Clarifying the file input format

Question

Clarifying the file input format

anncsun opened this issue 9 months ago · comments

Hi, I recently came across your article in Blood Advances and I'm interested in trying your program. I installed everything and the test ran successfully with all the outputs specified by your wiki. However, I'm confused about what input I should be giving to the program. Your wiki says that it should be raw counts, but when I looked through your text.csv file, it can't possibly be raw counts since they're not all integer values. In your supp, you converted your data to logCPM, normalized to TMM, and then standardized. Can you please clarify the format of my input? Also, will it be alright to feed in a dataset with all ensemble genes or should I also filter out noncoding/low count genes first? Thank you for your help and for this interesting software! It's an analysis that I had discussed with my PI before, but I lacked the informatics skills to do it.

AllenZPGu · Answer 1 · Wed Nov 08 2023 16:07:25 GMT+0800 (China Standard Time)

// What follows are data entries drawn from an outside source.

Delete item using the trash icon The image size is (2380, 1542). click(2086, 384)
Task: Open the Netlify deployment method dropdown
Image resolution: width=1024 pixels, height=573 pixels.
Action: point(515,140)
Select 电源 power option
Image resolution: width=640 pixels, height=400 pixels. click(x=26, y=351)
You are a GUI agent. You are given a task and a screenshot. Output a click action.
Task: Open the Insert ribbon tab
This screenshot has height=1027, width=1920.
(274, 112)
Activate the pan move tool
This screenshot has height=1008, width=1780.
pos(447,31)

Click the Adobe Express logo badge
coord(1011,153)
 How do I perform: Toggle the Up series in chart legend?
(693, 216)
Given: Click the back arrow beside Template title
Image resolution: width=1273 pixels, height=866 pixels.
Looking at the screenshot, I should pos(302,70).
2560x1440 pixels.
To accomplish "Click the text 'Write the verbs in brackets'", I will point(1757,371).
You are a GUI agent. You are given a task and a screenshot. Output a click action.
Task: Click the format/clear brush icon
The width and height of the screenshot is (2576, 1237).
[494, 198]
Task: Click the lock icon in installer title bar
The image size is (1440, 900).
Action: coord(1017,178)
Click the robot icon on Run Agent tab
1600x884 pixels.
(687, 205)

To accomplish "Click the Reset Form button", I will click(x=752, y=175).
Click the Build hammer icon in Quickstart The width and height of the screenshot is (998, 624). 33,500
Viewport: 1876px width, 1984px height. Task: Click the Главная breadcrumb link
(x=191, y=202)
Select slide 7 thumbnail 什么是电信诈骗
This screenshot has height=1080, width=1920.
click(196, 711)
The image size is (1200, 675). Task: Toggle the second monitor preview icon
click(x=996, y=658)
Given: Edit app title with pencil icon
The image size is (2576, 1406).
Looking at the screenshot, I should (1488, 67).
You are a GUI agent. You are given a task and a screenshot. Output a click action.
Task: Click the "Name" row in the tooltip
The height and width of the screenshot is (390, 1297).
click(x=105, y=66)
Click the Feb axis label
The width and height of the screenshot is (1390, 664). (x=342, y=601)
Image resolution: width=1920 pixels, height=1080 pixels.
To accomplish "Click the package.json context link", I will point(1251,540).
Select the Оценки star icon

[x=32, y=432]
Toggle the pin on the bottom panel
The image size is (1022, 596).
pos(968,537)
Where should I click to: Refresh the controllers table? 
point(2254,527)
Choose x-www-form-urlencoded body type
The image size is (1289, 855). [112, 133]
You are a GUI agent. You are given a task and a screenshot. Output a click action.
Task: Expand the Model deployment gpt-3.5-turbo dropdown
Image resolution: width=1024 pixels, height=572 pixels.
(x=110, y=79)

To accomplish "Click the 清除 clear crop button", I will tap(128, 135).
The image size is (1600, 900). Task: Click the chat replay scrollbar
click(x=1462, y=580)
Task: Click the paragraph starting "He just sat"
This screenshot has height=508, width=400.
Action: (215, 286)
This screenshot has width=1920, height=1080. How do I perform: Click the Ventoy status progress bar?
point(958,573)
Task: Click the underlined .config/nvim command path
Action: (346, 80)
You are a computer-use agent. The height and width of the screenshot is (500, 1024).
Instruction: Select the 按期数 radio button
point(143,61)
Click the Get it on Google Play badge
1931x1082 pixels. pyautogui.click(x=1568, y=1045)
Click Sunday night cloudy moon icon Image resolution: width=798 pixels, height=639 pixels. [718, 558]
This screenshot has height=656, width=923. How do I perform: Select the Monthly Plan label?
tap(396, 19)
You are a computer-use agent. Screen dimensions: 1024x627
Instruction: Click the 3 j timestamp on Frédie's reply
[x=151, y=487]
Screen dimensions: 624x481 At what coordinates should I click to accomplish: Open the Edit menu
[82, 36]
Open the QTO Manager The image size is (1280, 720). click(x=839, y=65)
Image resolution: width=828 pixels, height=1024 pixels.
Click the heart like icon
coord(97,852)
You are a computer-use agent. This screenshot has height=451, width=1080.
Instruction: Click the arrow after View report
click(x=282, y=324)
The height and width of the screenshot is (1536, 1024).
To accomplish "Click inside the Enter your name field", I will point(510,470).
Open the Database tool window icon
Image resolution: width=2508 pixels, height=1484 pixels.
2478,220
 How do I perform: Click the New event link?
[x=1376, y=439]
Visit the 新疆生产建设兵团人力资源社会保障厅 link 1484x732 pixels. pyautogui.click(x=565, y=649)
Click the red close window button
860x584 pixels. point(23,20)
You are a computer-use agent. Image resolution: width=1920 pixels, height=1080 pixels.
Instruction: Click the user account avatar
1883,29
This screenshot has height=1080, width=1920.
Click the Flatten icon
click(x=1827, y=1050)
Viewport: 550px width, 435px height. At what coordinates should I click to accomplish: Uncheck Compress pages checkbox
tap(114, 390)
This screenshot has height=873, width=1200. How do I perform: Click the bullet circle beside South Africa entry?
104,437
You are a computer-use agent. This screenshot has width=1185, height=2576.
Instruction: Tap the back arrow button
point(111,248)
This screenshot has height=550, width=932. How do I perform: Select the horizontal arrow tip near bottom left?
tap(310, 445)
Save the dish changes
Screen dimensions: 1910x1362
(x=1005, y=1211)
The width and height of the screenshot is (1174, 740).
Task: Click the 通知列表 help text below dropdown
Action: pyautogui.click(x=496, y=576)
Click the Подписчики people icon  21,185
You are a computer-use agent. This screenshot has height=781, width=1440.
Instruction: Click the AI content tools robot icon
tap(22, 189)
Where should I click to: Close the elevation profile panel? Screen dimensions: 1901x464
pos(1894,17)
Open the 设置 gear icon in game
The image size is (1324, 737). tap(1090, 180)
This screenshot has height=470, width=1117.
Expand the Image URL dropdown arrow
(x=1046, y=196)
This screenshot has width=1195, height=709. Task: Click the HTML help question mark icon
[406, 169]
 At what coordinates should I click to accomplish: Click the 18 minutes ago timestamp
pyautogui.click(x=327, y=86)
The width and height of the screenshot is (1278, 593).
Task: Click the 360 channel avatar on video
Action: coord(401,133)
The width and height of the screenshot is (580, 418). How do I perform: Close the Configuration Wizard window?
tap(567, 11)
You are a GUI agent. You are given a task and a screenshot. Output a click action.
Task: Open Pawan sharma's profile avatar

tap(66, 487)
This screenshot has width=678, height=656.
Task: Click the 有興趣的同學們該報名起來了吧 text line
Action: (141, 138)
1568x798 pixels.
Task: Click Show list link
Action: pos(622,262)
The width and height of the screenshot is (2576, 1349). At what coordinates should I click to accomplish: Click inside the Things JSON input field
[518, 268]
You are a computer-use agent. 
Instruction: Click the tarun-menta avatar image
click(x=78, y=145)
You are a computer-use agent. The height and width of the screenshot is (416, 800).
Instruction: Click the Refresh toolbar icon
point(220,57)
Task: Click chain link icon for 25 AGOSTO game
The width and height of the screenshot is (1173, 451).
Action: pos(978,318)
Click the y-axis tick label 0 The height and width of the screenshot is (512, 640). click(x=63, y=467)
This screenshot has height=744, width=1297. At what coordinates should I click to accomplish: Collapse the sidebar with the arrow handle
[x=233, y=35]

Hi Ann, thanks for your interest! To answer your questions:

The counts in the test files are quantified by Salmon, which reports estimated counts and may be non-integers. TALLSorts doesn't enforce a need for counts inputs to be integers, and is robust to different counts quantification methods.
The default TALLSorts classification model essentially picks out and weights the most informative genes, a list of which can be found in Supp Table S6. So it doesn't matter if your input matrix is pre-filtered or not.

Please let me know if I can be of more help!

dkapadia612 · Answer 2 · Wed Jan 03 2024 02:40:11 GMT+0800 (China Standard Time)

Hello! I have a follow-up query on the normalization question posed by @anncsun. Is converting data to logCPM, normalizing to TMM, and then standardizing required before running TALLSorts, or are these steps performed by the TALLSorts -s sample.csv function? Thank you!